[WHAT THE TASK REQUIRES]: Could you reproduce the lines below from the one with "2023 (102, 506)" through the one with "Prefeito Renato de"? Keep both ends and add nothing.

[Stored items]:
########################################
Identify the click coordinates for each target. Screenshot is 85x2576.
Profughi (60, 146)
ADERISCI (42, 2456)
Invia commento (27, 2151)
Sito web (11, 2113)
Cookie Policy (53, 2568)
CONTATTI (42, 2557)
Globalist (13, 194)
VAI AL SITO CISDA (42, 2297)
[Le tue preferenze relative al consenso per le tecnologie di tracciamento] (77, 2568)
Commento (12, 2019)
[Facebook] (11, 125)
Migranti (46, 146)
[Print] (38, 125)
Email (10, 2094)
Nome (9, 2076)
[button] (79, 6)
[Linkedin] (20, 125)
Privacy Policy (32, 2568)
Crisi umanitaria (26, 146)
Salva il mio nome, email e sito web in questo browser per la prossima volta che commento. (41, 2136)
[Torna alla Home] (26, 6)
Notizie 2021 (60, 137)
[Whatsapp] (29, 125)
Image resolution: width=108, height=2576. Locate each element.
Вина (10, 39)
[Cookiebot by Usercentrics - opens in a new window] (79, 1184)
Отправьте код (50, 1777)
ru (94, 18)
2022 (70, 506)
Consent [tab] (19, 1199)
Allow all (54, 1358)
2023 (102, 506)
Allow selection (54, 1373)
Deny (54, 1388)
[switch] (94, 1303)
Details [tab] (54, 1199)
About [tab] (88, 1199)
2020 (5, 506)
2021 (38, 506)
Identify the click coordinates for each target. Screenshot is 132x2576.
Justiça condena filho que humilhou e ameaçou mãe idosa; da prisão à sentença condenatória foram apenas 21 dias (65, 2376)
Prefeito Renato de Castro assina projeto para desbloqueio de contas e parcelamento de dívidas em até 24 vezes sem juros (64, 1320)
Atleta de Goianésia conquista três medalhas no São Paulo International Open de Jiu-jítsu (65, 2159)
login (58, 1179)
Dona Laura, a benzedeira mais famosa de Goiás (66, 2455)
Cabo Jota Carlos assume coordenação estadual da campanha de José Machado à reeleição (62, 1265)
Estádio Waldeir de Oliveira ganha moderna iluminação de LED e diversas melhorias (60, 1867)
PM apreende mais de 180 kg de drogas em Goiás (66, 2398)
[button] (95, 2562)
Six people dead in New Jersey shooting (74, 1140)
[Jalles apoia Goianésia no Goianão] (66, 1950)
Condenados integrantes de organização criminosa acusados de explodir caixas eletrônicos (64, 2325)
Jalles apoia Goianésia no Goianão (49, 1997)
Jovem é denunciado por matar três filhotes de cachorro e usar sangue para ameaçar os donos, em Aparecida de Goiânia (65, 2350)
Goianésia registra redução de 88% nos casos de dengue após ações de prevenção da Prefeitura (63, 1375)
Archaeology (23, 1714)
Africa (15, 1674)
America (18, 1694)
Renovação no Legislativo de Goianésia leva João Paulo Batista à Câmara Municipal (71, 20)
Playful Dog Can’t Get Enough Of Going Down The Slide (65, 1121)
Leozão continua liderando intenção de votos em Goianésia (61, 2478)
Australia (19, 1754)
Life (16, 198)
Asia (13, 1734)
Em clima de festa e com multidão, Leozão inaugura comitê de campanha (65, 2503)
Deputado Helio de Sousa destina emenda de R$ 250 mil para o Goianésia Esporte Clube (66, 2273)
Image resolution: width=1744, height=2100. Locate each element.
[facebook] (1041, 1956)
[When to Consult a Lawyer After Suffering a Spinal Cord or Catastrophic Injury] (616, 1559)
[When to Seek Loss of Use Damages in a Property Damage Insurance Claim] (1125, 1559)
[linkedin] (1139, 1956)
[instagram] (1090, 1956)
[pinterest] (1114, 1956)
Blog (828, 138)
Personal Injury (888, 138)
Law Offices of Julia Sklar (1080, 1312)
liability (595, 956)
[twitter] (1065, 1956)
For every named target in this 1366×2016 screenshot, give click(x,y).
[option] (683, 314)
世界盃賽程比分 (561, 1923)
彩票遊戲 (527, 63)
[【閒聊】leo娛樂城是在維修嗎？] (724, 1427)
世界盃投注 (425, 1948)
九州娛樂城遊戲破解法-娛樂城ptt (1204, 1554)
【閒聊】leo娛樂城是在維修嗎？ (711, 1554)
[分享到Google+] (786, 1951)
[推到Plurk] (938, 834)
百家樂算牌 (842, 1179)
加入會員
########################################
[WRITTEN ANSWER]:
2023 (102, 506)
Allow selection (54, 1373)
Deny (54, 1388)
[switch] (94, 1303)
Details [tab] (54, 1199)
About [tab] (88, 1199)
2020 (5, 506)
2021 (38, 506)
Identify the click coordinates for each target. Screenshot is 132x2576.
Justiça condena filho que humilhou e ameaçou mãe idosa; da prisão à sentença condenatória foram apenas 21 dias (65, 2376)
Prefeito Renato de Castro assina projeto para desbloqueio de contas e parcelamento de dívidas em até 24 vezes sem juros (64, 1320)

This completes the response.